REENTRY TODAY: Programs, Problems, and Solutions.
The reality is that more than 95 percent of all people put behind bars will be released to the community at some point. The get-tough laws of the 1990s sent hundreds of thousands of American citizens to jails and prisons. After the turn of the millennium, the country began to experience the long-term results of their get-tough policies as prison inmates completed their sentences and started returning to their home communities. More than 600,000 inmates are released from prison every year, and counts of those released from jail are far higher.
When the country was fighting crime by removing offenders from the community, there was little thought given to what would happen when they returned. The cost of building new prisons and jails burdened public funding sources, leaving little or no money to provide programs and services for inmates in prison or after they were released. Corrections professionals recognized the need to help inmates return safely, or they would risk high rates of return safely, or they would risk high rates of returns straining scarce resources even further. Once the need was recognized, correctional employees began to look for practices, programs and resources that would successfully return inmates to the community.

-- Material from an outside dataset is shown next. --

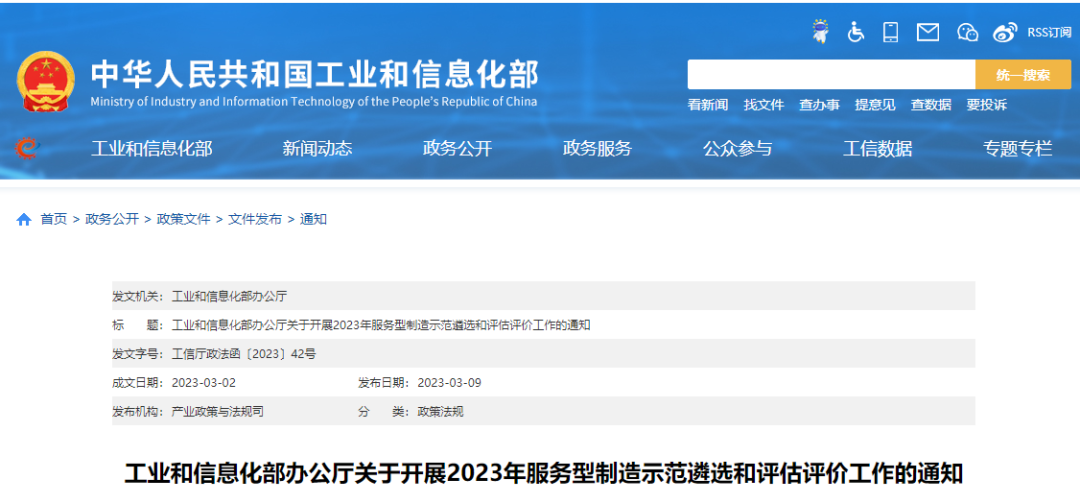
Task: Click the RSS订阅 link
Action: [1049, 32]
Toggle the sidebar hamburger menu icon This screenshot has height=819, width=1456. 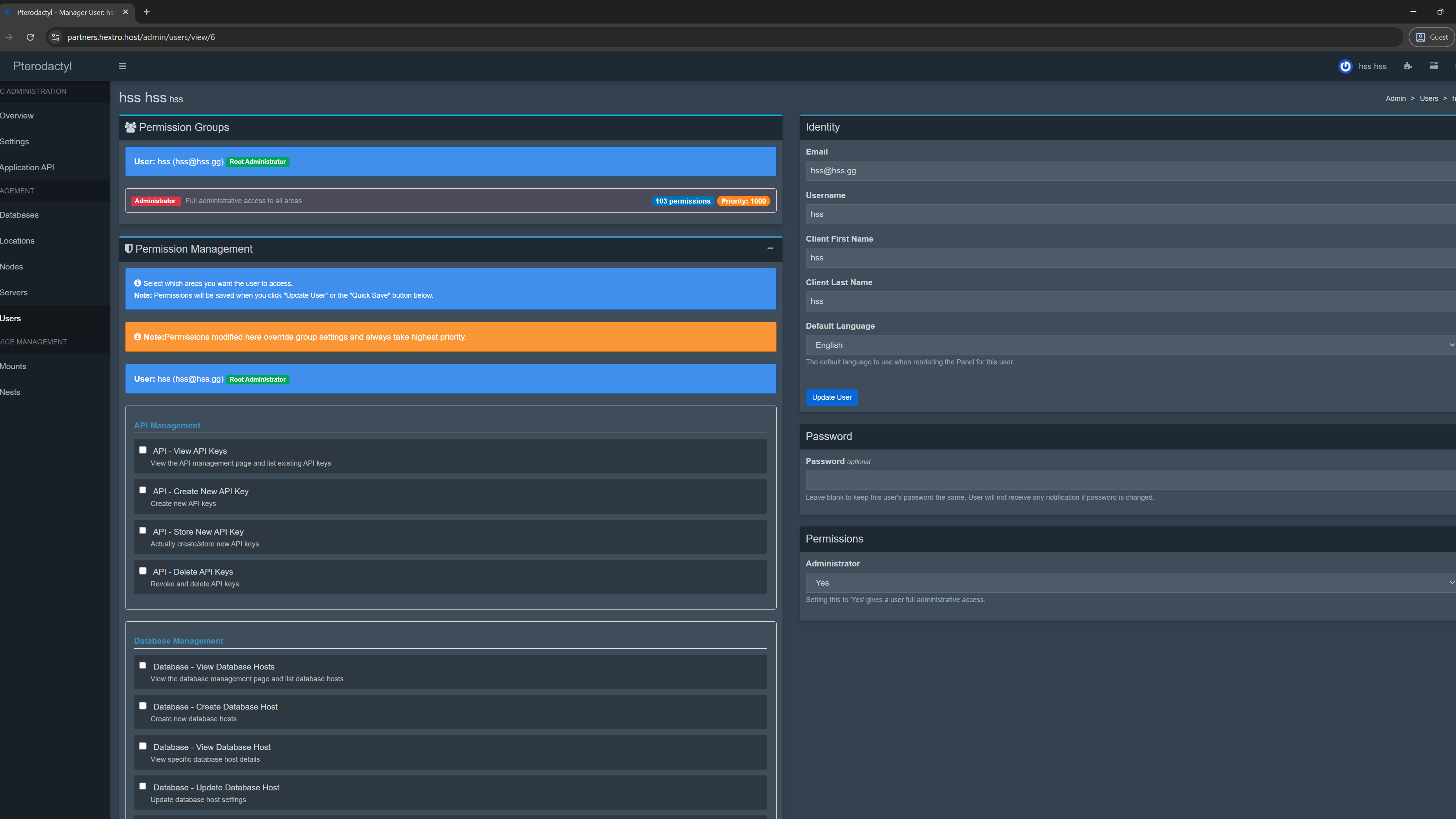pos(122,66)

Inmates enter prison with limited education, often without a high school diploma or GED. Many are unemployed at the time of their offense and have spotty work histories. A substantial portion suffers from mental illnesses, trauma histories or emotional disorders. Coming from poverty-stricken areas rife with violence and criminal activity, inmates often lack social skills necessary for maintaining employment and healthy relationships. While in prison, many inmates do not have access to programs, and when they leave, they encounter barriers that prevent ex-offenders from obtaining housing, employment and basic needs.
REENTRY TODAY brings together a number of papers and articles from well-known correctional researchers and practitioners that present a continuum of issues that must be addressed to develop an effective reentry program for returning offenders. It contains research articles describing the effectiveness of programs for inmates preparing for release. Other articles describe basic components required to implement new programs, and program directors from across the country describe their experiences in developing and implementing reentry programs. Two Corrections Compendium surveys are included to provide the reader with listings of programs and practices in different states. Brief articles discuss federal funding programs that can be accessed to develop programs, and numerous resources for data, programming and more research are included as well. The book also discusses legislation that both hinders and helps inmates. People working with inmate populations who want to develop effective programs to keep inmates safe in the community or who want to examine their own programming will find this volume helpful in identifying what inmates need; effective programming to meet needs; data to support proposals and advocate for resources; processes for development, implementation and ongoing maintenance; and ideas for programming based on what has been tried in the real world.
Reviewed by Roxy Hennings, director, Continuous Quality Improvement (CQI), Division of Juvenile Services, Maine Department of Corrections.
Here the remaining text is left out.